Simulation results indicate that the 3Trees-EvTree model effectively addresses the weaknesses of CART, particularly in terms of variable selection bias and the risk of local optima, and yields better predictive performance than both 3Trees-CART and conventional linear mixed models. Meanwhile, the 3Trees-RF model demonstrates the best predictive accuracy, as measured by MSE, PMSE, clusMSE, and clusPMSE, while also offering computational efficiency and enhanced model interpretability through variable importance measures. These advantages make 3Trees-RF a more adaptive alternative for hierarchical data with nonlinear relationships and complex interactions. Empirical applications further show that 3Trees-RF consistently provides more accurate per capita expenditure predictions than classical mixed models or single-tree methods. This finding suggests that combining mixed-effects structures with ensemble methods produces more reliable estimates to support socioeconomic policy formulation.

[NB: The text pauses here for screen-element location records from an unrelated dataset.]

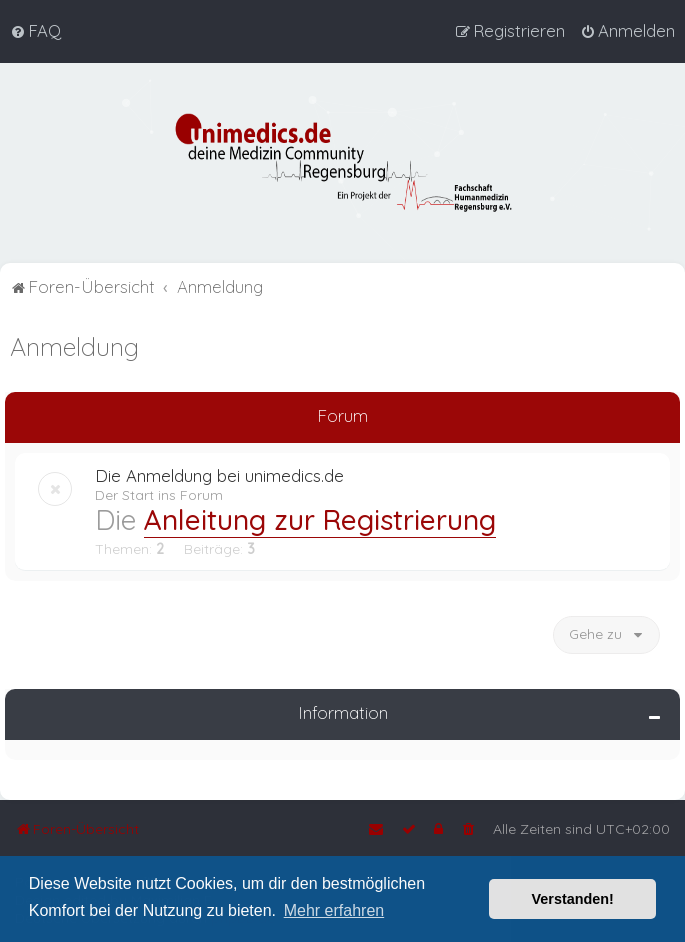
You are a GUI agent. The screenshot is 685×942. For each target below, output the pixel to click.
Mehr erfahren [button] (334, 910)
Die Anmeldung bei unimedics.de (219, 474)
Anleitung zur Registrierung (320, 518)
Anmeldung (74, 345)
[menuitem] (35, 31)
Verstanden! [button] (573, 899)
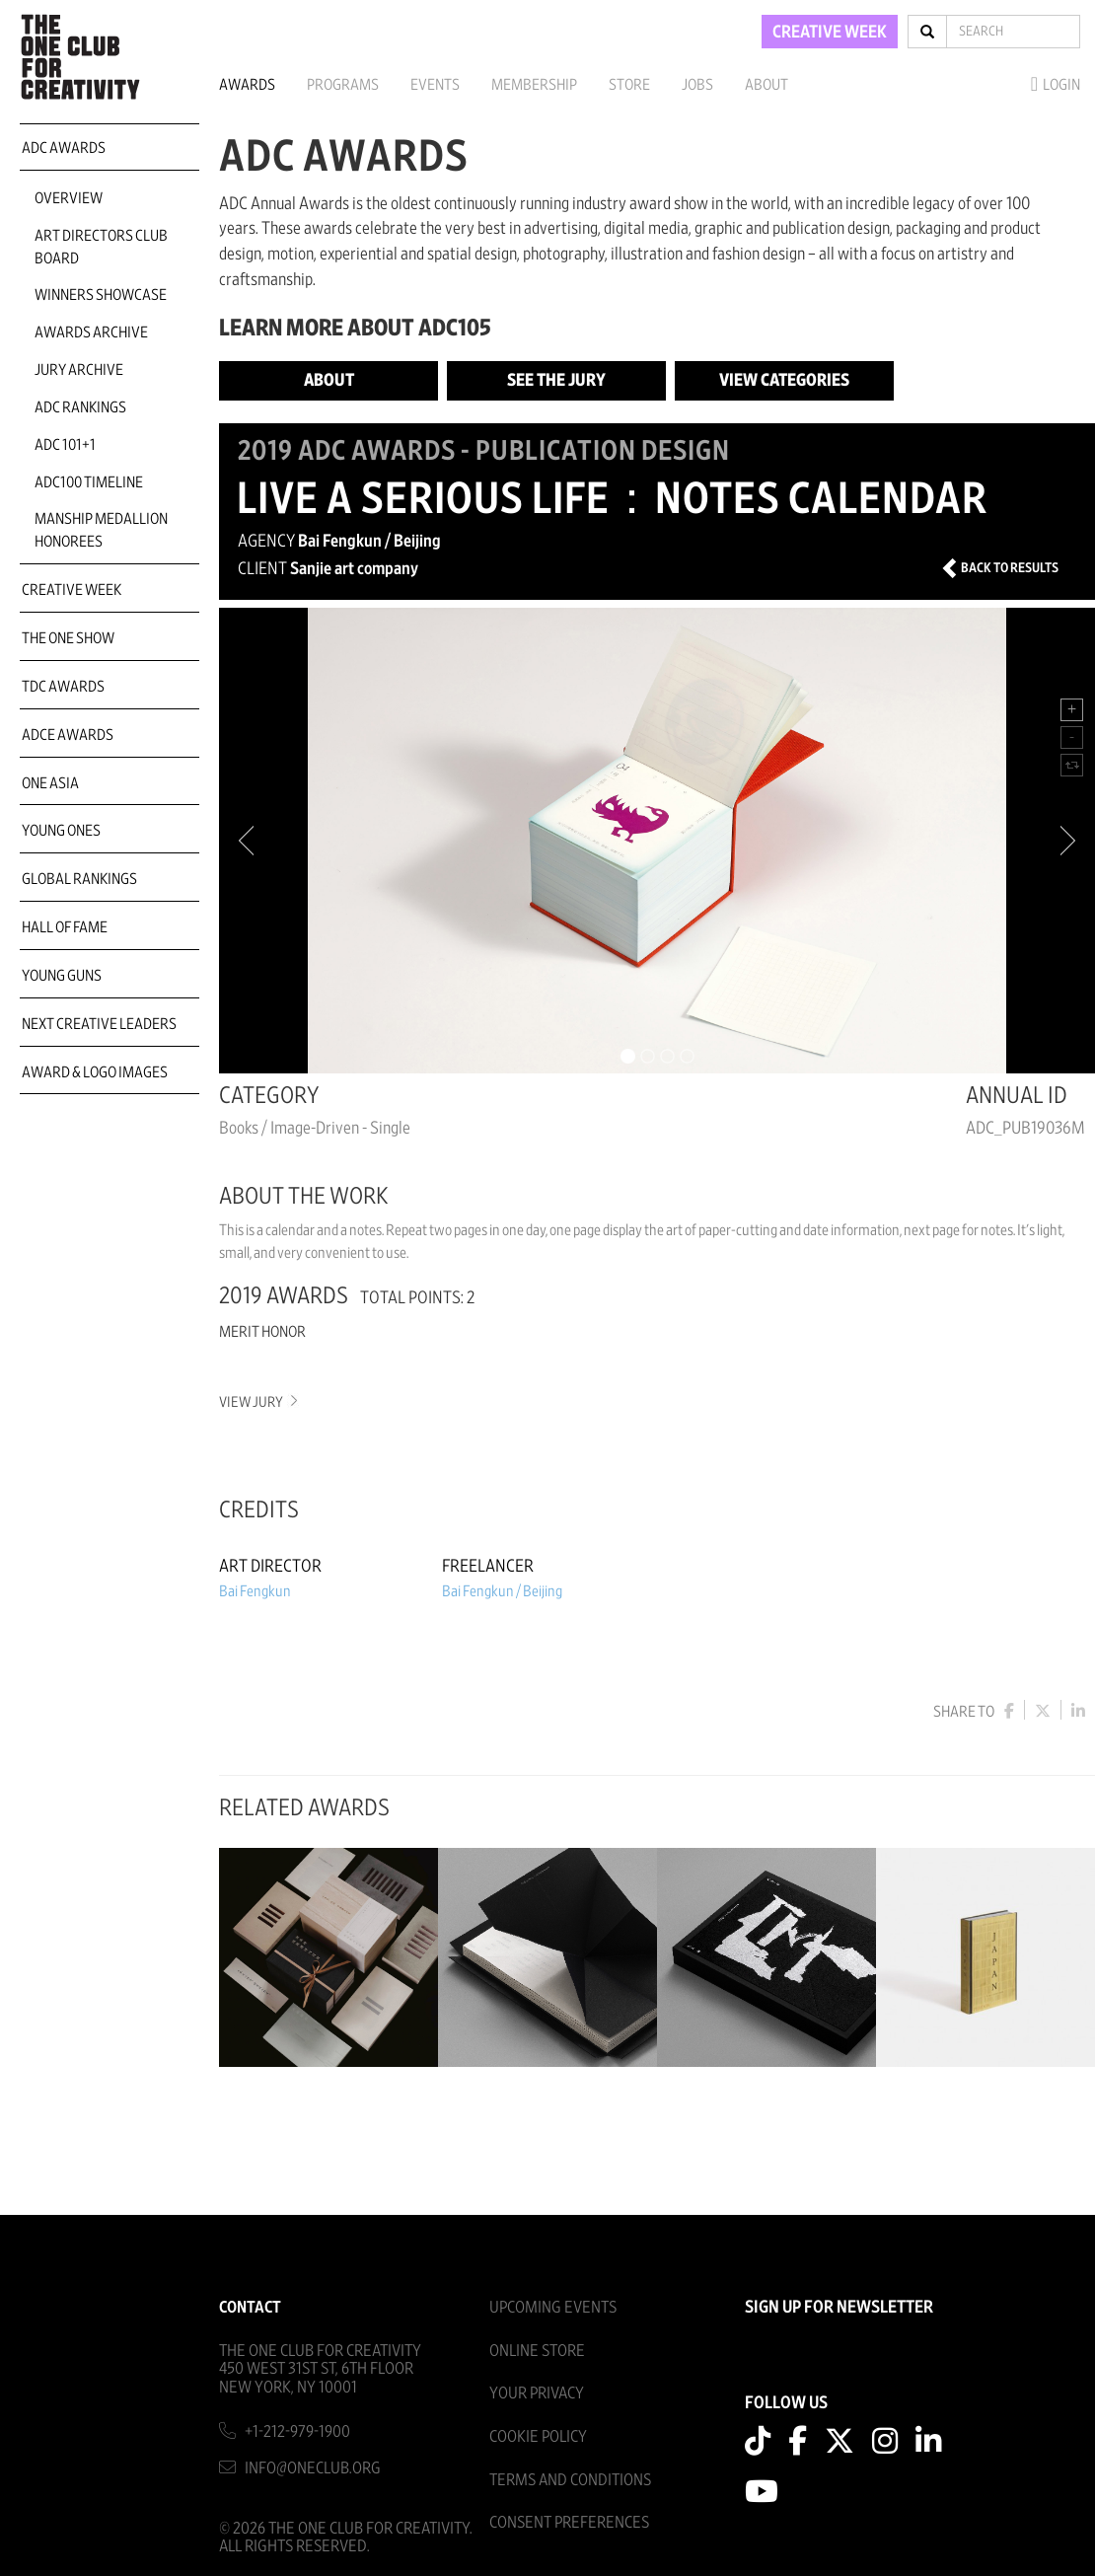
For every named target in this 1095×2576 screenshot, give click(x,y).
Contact (250, 2307)
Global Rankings (79, 879)
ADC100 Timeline (89, 482)
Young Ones (61, 831)
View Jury (257, 1402)
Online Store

The final development involves the G3Trees model for binary responses, applied to poverty status classification in West Java. This model integrates the Generalized Linear Mixed Model (GLMM) framework with three CART-based trees. Its strength lies in identifying complex nonlinear patterns and interactions. Simulation and empirical evaluations demonstrate that G3Trees improves classification accuracy, as measured by PMAD, PMCR, clusPMAD, clusPMCR, AUC, accuracy, sensitivity, specificity, F1-score, and ROC, while effectively identifying individual- and group-level poverty determinants and capturing cross-level interactions that conventional models fail to detect. Therefore, this model offers a more comprehensive analytical tool for socioeconomic issues involving non-Gaussian data.
The implications of this research are twofold. From an academic perspective, the proposed models enrich the methodological literature on statistical and machine learning approaches for hierarchical data, providing more adaptive alternatives to conventional models. From a practical perspective, the empirical findings provide a stronger analytical basis for evidence-based policymaking, particularly in poverty alleviation and welfare improvement. Overall, this study bridges classical statistical approaches and modern machine learning techniques by integrating mixed-effects modeling with tree-based methods.